The investor’s Berkshire Hathaway conglomerate held a 9% stake in Store Capital at the last count, making it the real-estate investment trust’s second-largest shareholder. Store counts AMC among its 10 biggest customers – the cinema chain was leasing 14 of its properties at the end of March, and accounted for 1.4% of its base rent and interest, filings show.
Thanks to retail investors’ ravenous demand for its stock, AMC has raised vital funds to weather nationwide closures of its theaters during the pandemic. It raked in $428 million earlier this year by selling 43 million shares at almost $10 a pop, and pocketed a further $231 million this week by selling 8.5 million shares to Mudrick Capital at about $27 a share.

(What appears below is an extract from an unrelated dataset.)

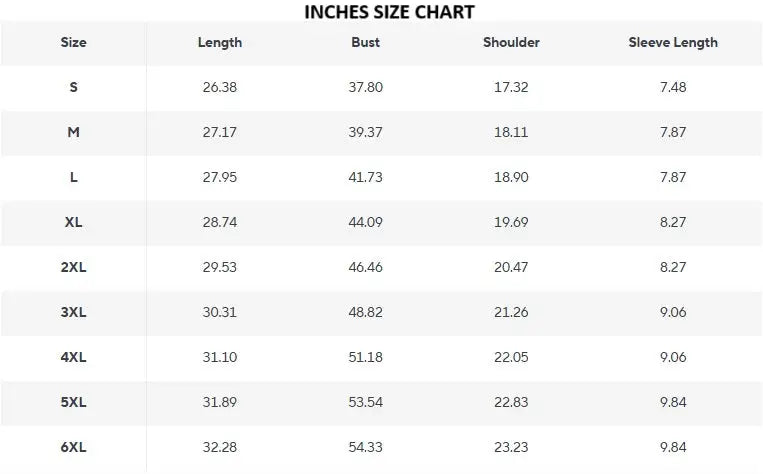This screenshot has width=763, height=474.
Task: Click the Length column header
Action: tap(220, 43)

It’s hard to imagine AMC netting a fraction of those amounts without the meme-stock boom in January and the frenzied buying of its shares recently. After all, its stock price was about $2 at the start of this year.
AMC’s retail-powered fundraising should allow it to stay in business and pay off its debts. Store CEO Mary Fedewa disclosed on an earnings call in August that the REIT had struck a deal with AMC to help it deal with the pandemic. It may have allowed the cinema chain to pay partial rent or defer payments.
Moreover, AMC CEO Adam Aron has praised his landlords as “heroes” for agreeing to renegotiate lease agreements. “The concessions that they made are very much appreciated,” he said on an earnings call in March.
The upshot is that Buffett could emerge as un unlikely winner from the AMC short squeeze. The theater company has cashed in on retail demand for its shares, enabling it to repay landlords such as Store, which is good news for Berkshire and other Store shareholders.